O Inimigos do Pace corre sob a bandeira de disputar o próprio ritmo, sem comparação com o relógio alheio.
O Corre 22 se encontra toda quinta às oito da noite, com uma promessa de quatro palavras: correr sozinho, nunca mais.
O Let's Hop Running Club existe desde 2019 e organiza a rotina em torno de corrida, conexão e celebração, aberto a qualquer pessoa.
O The Wayne's tem inspiração no Batman, faz normalmente um corre por semana e trata o pós-treino como parte do programa.
O GOAT Runners é o mais novo da lista e chegou com identidade visual já resolvida.
O MVNTT C. STYLE trabalha o cruzamento entre movimento, cultura e estilo, na chave de culture run.
O Run&Bass coloca som alto no meio da rua e transforma o treino em algo próximo de um bloco.

Como escolher o seu
Três perguntas resolvem a maior parte da decisão. Qual horário cabe na sua semana, que tipo de treino você procura e o que você quer que aconteça depois da corrida.

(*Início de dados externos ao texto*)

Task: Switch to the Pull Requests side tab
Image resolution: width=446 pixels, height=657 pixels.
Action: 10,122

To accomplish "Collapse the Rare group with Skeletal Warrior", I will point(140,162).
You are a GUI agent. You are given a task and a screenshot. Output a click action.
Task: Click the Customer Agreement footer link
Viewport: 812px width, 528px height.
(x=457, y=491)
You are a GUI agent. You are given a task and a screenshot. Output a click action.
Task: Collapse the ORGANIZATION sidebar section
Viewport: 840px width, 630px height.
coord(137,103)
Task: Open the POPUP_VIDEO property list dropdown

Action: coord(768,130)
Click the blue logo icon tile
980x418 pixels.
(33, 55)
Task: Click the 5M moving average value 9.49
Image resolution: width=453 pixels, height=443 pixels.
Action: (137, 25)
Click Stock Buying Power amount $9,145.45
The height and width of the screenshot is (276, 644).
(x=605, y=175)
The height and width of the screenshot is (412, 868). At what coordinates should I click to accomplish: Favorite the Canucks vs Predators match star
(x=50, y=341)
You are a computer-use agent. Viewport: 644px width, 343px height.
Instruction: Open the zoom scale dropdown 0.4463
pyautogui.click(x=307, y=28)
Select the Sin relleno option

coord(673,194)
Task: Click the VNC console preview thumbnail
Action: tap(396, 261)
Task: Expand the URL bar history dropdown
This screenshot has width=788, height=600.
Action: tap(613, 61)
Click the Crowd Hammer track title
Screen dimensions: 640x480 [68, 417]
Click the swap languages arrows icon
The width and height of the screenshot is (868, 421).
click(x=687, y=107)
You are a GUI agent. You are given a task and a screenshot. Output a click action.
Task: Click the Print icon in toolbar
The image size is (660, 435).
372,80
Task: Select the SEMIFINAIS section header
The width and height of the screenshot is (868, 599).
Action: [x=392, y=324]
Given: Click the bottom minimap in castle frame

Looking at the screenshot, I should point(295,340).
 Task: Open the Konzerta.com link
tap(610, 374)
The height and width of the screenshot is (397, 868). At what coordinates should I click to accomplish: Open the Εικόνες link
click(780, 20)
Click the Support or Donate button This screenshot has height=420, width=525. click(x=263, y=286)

Existe grupo para treinar sério com planilha, grupo para socializar na mesa do bar e grupo que sai às cinco da manhã antes do expediente. A pior escolha é a que ignora esses três pontos, porque o clube que funciona é aquele em que você consegue aparecer toda semana.
Vale um lembrete prático: quase todos aceitam visitante sem aviso prévio, a maioria é gratuita e ninguém vai perguntar o seu pace na porta.

O que esses clubes revelam
A corrida sempre foi tratada como o esporte mais solitário que existe. Uma pessoa, um relógio, uma rua. O mérito era individual e o sofrimento também.
Os running clubs reescreveram essa premissa em poucos anos. Eles pegaram a atividade mais individual do calendário e a transformaram em rito coletivo, com bandeira, uniforme, ponto de encontro fixo e um vocabulário próprio. Uma pessoa entra querendo emagrecer ou completar cinco quilômetros e acaba com um grupo de amigos, um calendário de provas e uma camiseta que ela veste com orgulho.
É por isso que as marcas correm atrás dessas comunidades com tanto empenho. O que acontece ali é a coisa mais rara do mercado esportivo: pertencimento construído de baixo para cima, sem verba de mídia, numa esquina qualquer, numa terça à noite.